Phil Damiani – Aortic valve stenosis and replacement

Phil Damiani:
I had…as a child, I remember my mother saying that I had a heart murmur. I, growing up, I didn’t know
what that meant. I had no idea
what a heart murmur was, but it didn’t stop me
from playing high school sports and being active. I think I’m doing
pretty good for 64. I keep very active. I’m involved in
an awful lot of things. I was playing tennis, and I noticed I was getting
a little short of breath more so than I thought, and I went in
and we did some tests, and that’s when my cardiologist
took a look and they determined that I had
the aortic stenosis condition. My cardiologist
is in the same building as my primary care physician and I’ve been with my
primary care Penn physician for over 30 years. I come in, I park.
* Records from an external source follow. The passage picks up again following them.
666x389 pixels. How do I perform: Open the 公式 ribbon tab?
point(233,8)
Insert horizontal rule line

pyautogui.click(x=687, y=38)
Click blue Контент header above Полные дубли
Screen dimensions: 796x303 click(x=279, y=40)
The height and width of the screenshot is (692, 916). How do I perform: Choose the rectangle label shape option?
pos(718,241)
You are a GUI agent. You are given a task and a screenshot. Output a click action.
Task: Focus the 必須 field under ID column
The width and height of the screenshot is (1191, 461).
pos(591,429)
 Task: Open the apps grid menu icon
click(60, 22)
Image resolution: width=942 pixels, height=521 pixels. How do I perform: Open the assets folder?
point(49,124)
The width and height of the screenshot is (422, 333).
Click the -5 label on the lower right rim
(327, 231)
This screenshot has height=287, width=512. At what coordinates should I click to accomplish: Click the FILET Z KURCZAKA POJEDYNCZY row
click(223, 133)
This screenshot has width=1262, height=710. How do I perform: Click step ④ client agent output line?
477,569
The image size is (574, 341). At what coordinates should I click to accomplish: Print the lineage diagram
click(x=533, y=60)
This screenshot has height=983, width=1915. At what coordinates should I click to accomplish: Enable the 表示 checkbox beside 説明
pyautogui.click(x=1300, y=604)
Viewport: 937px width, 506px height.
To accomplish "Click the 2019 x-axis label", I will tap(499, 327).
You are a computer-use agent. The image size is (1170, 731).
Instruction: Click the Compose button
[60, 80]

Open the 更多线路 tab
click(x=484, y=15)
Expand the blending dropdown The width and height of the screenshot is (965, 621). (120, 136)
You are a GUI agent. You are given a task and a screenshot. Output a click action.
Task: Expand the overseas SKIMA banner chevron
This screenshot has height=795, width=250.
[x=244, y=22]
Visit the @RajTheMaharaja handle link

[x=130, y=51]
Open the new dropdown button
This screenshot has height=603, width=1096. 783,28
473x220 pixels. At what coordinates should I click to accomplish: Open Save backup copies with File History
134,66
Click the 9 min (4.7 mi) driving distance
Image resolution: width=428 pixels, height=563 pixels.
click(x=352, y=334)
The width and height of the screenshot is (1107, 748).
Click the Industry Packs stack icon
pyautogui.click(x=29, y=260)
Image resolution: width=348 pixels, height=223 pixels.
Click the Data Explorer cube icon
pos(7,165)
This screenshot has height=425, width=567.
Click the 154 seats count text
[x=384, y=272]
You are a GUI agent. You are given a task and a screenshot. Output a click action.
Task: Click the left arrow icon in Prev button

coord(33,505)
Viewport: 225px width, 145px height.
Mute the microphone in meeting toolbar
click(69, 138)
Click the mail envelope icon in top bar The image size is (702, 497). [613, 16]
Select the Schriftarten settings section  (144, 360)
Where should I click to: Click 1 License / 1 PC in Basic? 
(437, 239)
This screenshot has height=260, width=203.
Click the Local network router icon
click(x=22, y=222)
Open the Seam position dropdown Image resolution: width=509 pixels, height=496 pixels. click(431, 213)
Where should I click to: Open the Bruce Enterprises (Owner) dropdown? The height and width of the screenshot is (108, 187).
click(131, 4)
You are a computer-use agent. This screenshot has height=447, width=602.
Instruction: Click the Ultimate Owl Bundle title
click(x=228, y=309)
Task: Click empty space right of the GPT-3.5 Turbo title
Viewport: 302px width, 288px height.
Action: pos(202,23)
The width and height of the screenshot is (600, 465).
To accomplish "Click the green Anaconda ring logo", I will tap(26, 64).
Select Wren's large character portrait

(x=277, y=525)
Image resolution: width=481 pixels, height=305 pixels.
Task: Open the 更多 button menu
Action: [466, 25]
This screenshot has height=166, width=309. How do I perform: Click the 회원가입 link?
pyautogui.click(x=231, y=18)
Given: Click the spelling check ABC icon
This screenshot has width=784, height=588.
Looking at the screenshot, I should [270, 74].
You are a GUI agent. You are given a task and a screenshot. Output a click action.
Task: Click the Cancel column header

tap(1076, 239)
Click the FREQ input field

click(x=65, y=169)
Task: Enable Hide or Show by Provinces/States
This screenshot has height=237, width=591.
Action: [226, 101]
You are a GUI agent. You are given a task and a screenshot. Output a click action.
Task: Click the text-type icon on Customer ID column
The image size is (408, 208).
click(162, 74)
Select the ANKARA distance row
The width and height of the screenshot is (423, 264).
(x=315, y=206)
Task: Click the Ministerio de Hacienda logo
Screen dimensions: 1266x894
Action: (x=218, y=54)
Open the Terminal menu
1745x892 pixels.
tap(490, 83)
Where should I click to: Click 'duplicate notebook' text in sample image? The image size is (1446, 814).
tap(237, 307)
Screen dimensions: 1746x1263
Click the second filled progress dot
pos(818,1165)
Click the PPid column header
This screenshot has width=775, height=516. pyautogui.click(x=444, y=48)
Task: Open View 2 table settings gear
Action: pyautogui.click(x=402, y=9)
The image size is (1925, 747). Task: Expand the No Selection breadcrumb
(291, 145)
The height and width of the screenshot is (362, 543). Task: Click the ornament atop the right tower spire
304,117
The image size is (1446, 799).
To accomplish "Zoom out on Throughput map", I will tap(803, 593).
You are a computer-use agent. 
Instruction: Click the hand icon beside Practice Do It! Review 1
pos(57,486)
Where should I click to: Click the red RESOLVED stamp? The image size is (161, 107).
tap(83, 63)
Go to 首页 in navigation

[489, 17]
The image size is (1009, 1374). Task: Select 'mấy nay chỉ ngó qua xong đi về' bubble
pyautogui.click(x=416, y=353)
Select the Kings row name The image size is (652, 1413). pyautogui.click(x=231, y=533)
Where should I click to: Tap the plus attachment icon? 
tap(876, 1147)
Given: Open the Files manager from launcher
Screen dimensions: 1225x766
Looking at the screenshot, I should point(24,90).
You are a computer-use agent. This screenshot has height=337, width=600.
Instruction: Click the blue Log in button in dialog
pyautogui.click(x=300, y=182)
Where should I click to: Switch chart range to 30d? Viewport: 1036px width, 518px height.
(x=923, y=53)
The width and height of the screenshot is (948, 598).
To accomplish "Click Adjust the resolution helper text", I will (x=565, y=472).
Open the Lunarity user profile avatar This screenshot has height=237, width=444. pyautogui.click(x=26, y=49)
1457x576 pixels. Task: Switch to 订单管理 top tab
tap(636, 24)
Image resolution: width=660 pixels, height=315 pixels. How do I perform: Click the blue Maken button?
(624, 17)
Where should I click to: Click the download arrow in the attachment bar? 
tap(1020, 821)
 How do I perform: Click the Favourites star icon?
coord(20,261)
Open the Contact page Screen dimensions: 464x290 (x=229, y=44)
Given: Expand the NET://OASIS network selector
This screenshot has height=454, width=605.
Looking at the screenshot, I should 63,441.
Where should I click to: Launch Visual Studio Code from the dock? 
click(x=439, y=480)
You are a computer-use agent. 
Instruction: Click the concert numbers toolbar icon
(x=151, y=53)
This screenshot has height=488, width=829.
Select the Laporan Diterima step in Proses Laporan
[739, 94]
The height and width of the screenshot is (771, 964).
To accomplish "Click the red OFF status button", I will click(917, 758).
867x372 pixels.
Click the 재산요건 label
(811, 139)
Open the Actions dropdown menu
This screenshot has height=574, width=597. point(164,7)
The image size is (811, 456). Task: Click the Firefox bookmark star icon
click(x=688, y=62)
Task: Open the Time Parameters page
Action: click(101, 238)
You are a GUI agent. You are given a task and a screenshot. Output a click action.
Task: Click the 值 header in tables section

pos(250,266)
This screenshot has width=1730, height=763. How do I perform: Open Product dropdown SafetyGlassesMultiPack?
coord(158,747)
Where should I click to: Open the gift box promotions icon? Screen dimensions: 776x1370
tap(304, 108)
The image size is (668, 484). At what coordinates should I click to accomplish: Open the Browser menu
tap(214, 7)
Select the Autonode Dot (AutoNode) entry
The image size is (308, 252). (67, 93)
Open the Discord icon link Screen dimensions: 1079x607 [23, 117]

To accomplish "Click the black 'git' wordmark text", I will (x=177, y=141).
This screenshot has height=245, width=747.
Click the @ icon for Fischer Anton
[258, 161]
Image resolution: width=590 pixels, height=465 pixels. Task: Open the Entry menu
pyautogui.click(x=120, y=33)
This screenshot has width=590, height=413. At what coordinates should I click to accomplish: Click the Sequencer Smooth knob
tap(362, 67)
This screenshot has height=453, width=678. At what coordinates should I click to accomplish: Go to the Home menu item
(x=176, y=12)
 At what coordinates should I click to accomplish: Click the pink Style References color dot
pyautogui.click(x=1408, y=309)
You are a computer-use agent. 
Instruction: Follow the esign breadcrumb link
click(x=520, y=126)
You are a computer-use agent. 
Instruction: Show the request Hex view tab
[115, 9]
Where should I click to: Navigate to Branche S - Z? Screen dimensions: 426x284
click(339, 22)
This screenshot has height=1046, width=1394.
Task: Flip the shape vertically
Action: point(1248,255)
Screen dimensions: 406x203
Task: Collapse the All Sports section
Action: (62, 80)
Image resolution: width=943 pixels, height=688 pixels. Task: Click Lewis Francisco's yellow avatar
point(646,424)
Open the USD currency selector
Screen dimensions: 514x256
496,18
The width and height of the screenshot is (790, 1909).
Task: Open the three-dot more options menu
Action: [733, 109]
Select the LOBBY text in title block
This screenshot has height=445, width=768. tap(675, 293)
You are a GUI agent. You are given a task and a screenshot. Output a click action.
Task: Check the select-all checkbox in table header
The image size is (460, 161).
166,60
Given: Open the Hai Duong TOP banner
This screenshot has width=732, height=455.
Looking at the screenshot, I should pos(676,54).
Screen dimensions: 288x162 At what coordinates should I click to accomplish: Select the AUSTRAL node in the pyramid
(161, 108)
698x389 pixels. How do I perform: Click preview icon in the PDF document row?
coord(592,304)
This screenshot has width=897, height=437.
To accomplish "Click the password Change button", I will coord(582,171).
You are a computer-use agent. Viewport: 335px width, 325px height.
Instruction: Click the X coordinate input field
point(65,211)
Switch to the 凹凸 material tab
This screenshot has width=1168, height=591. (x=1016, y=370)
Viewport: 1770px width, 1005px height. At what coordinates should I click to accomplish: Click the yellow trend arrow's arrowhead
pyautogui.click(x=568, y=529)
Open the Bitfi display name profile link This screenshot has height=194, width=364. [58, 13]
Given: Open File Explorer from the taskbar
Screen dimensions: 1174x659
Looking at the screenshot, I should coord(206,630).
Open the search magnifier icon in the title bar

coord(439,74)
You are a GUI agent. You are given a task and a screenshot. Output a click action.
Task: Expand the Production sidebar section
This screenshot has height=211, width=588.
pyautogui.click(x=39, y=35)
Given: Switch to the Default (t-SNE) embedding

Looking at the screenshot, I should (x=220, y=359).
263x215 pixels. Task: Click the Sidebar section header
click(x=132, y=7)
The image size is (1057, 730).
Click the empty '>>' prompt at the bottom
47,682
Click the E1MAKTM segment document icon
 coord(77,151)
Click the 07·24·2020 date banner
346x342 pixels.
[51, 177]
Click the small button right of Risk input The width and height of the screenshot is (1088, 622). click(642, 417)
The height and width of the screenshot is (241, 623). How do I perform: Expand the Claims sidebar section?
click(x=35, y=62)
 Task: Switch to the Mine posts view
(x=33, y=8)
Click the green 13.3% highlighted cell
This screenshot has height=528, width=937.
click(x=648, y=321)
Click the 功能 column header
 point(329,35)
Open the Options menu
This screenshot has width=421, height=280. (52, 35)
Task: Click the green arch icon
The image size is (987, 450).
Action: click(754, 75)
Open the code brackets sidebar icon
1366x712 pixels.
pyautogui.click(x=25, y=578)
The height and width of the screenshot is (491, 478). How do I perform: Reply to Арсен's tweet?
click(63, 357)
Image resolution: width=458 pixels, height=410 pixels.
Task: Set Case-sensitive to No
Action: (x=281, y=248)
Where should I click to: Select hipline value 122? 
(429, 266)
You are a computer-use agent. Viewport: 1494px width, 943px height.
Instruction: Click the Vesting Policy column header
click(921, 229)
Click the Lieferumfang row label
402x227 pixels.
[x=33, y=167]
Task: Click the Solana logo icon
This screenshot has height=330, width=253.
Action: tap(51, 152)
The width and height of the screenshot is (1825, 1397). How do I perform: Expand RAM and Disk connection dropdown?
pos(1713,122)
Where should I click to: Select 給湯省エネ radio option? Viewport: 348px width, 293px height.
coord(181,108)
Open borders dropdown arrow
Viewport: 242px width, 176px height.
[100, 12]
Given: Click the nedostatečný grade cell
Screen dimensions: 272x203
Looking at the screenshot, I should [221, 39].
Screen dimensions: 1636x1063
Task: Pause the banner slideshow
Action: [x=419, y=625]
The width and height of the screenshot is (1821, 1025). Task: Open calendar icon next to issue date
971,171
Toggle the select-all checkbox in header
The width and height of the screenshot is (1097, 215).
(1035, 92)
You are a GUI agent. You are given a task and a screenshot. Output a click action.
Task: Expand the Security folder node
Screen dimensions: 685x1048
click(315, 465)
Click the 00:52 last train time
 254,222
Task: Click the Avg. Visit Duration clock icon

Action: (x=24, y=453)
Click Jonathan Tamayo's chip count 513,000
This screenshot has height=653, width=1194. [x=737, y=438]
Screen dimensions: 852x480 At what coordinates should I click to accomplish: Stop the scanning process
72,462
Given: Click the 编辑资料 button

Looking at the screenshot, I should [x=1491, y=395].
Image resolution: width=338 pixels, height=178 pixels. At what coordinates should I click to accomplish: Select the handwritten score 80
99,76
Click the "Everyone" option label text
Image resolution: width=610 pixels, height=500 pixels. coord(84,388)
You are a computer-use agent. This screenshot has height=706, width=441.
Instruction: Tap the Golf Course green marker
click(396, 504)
It’s fantastic. It’s five minutes from my house. The convenience of having
my Penn cardiologist in Media allowed me to really discuss
what was happening and then to be able
to make the next steps which was going downtown
to Penn. The stenosis was at the point
where it could present problems. A very good friend of mine
who is a medical examiner told me that many times
they find this on autopsies, and I was very fortunate that the people who were
working with me at Penn decided that there was
no time to be lost and we really
should address this and replace the valve. I felt like I was
in tremendous hands. The surgery went very well,
and the recovery was excellent. In the first week,
it was amazing how much better
I felt day-to-day. That was what was
kind of remarkable to me. And so the combination, I think, of being able to take advantage of resources in Media and also Penn resources
in the city worked out very well. When I met my surgeon,
I asked him one question. It was, “How long will it be
’til I’m playing tennis again?” And he said three months. In three months,
I was on a tennis court hitting some tennis balls. The guys I’ve been
playing tennis with for over 30 years, are our crew. We kid each other;
we razz each other. We’ll play competitive tennis;
we’ll play cutthroat tennis, but when we’re done,
we’re kidding, we’re relaxing,
we’re enjoying ourselves. I felt very good
about Penn Medicine, and they were
on the cutting edge. They’re not ranked number one
for nothing. I think it’s really important
to not to settle for something that’s second best
or something that is mediocre. I think I’d be selling
myself short or anyone would if you didn’t try
to get the best care, and that’s the reason
that I wanted to work with Penn. It’s your life. It’s your health,
and you owe it to yourself. You owe it to your family
and the people you work with to try to get
the best healthcare you can, and Penn’s it. As long as
I’m taking care of my health and doing what I need to do, I’ve got them there
to take care of me long term. I know my life is worth
Penn Medicine. Isn’t yours?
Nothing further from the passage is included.